RE:  [Summary] Why is Encoding Metadata (e.g. encoding="UTF-8")
Hello All,
 
I have been following this thread regarding XML documents and their
character encodings.  I still don't quite understand how to tell what
the encoding of an XML document is when there is no external
information to go on.  
 
As discussed, you can either specify an encoding via HTTP headers
(externally), or in the XML document instead (internally).
 
If the HTTP headers do not indicate what the encoding of the document
is, you must read the document (at least the first line) and figure out
what the encoding is.  However, how is this accomplished?  If you don't
know the encoding of the document to begin with, how can you read even
the first line?
 
After reading this http://www.w3.org/TR/REC-xml/#sec-guessing, it seems
that instead of reading what <?xml encoding="utf-8"?> has to say,
parsers simply look at the first few octets of the document and compare
it to several known encodings of the text <?xml.  Then, they just
continue to read the rest of the document.  If parsers never actually
use the encoding attribute, is then any reason to have it other than
for human-readability?
 
Are there any encodings that have the same encoding of <?xml but
completely different encodings for other characters?
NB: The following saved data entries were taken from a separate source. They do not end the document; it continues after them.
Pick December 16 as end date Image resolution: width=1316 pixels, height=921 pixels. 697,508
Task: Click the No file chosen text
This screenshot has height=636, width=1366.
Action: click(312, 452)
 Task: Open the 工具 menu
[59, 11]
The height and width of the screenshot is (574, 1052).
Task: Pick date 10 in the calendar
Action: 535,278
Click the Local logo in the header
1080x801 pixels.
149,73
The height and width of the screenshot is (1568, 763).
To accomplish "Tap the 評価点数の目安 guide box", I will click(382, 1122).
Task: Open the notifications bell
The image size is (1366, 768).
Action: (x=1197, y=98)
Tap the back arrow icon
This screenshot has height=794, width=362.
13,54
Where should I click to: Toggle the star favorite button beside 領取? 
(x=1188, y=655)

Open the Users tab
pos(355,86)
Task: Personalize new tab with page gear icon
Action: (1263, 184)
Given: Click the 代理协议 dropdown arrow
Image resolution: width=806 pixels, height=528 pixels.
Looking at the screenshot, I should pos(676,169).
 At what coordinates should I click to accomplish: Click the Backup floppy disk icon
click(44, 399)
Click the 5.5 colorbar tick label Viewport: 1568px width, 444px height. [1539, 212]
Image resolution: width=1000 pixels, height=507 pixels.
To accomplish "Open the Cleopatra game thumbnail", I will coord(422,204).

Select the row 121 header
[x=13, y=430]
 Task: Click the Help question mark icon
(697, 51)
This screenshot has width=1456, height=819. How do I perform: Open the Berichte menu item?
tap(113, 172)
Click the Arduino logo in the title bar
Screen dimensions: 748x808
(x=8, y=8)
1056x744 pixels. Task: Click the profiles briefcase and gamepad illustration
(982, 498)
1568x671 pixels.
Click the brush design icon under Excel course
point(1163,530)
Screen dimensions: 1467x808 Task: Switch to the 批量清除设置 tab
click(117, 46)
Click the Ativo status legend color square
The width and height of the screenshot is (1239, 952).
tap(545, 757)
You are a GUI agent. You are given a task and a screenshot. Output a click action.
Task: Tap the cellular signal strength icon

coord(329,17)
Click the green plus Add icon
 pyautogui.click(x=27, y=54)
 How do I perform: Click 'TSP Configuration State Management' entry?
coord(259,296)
Does anyone have any further information on how exactly XML parsers
auto-detect character encodings within XML documents?
 
Thanks,
-Tom

-----Original Message-----
From: David Carlisle [mailto:davidc@n...] 
Sent: Thursday, September 20, 2007 10:03 AM
To: Costello, Roger L.
Cc: xml-dev@l...
Subject: Re:  [Summary] Why is Encoding Metadata (e.g.
encoding="UTF-8") put Inside the XML Document?



> 
> An XML Parser will make an initial "guess" of the encoding based upon
> the presence or absence of a Byte Order Mark (BOM). The XML parser
then
> interprets the bit strings using that guess up to the first ">"
> character (the end of the XML declaration).
> 

If the encoding isn't known in advance then (in theory)  you don't know
where the first > is (as you don't know  how > is encoded)


> Now that it knows the "real" encoding it interprets the rest of the
> document using the encoding it found in the XML declaration.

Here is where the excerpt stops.